→ PROBLEM REQUIREMENTS: Your answer is the lines below, exactly, from the one that contains "Image resolution: width=397, height=2576." through the one that contains "[facebook] (343, 24)", both included.
[EXTRACTED RECORDS]
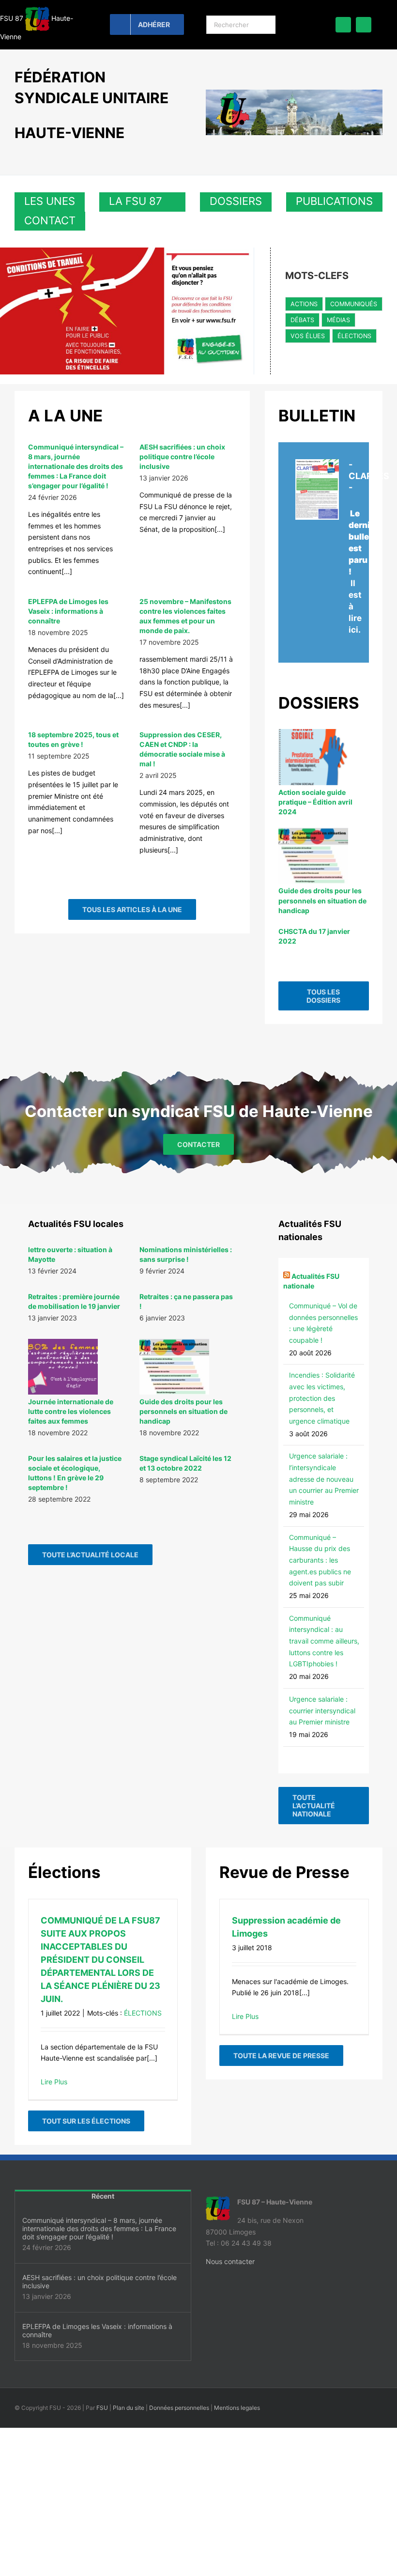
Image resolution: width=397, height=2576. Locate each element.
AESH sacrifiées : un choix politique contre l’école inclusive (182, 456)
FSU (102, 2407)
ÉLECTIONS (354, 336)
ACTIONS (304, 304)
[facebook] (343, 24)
[/EXTRACTED RECORDS]
[EXTRACTED RECORDS]
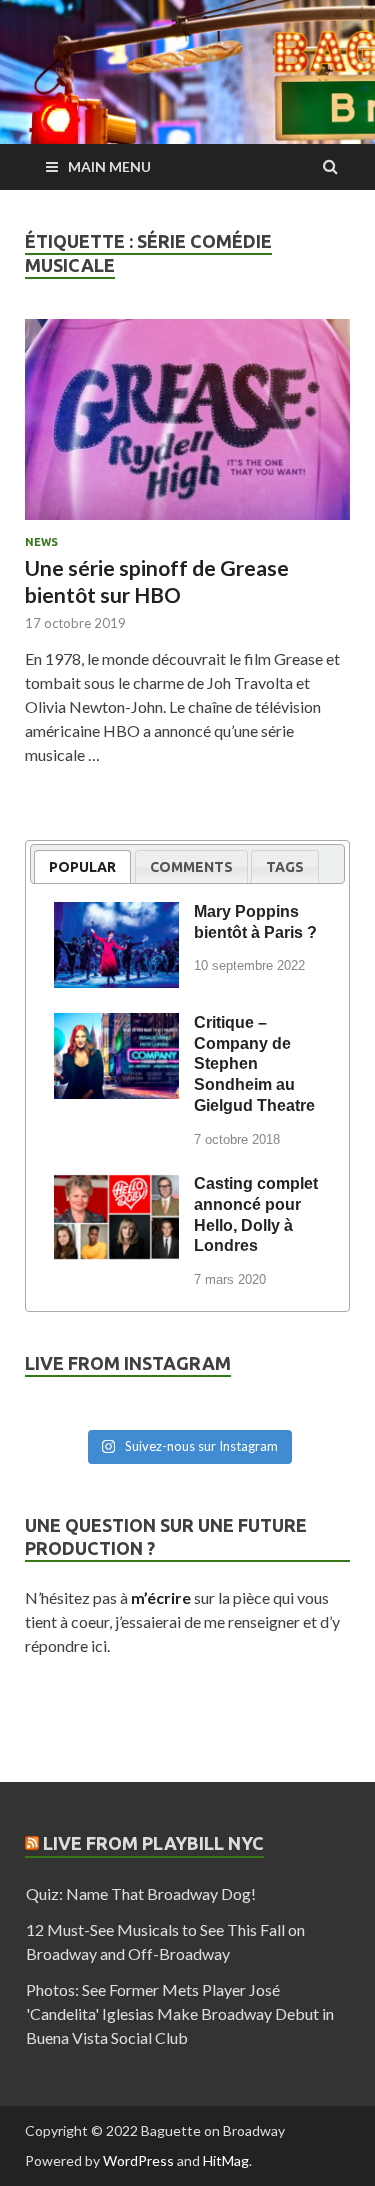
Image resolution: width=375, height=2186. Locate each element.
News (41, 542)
[/EXTRACTED RECORDS]
→ RESULT OF THIS EXERCISE:
Image resolution: width=397, height=2576. Locate each element.
AESH sacrifiées : un choix politique contre l’école inclusive (182, 456)
FSU (102, 2407)
ÉLECTIONS (354, 336)
ACTIONS (304, 304)
[facebook] (343, 24)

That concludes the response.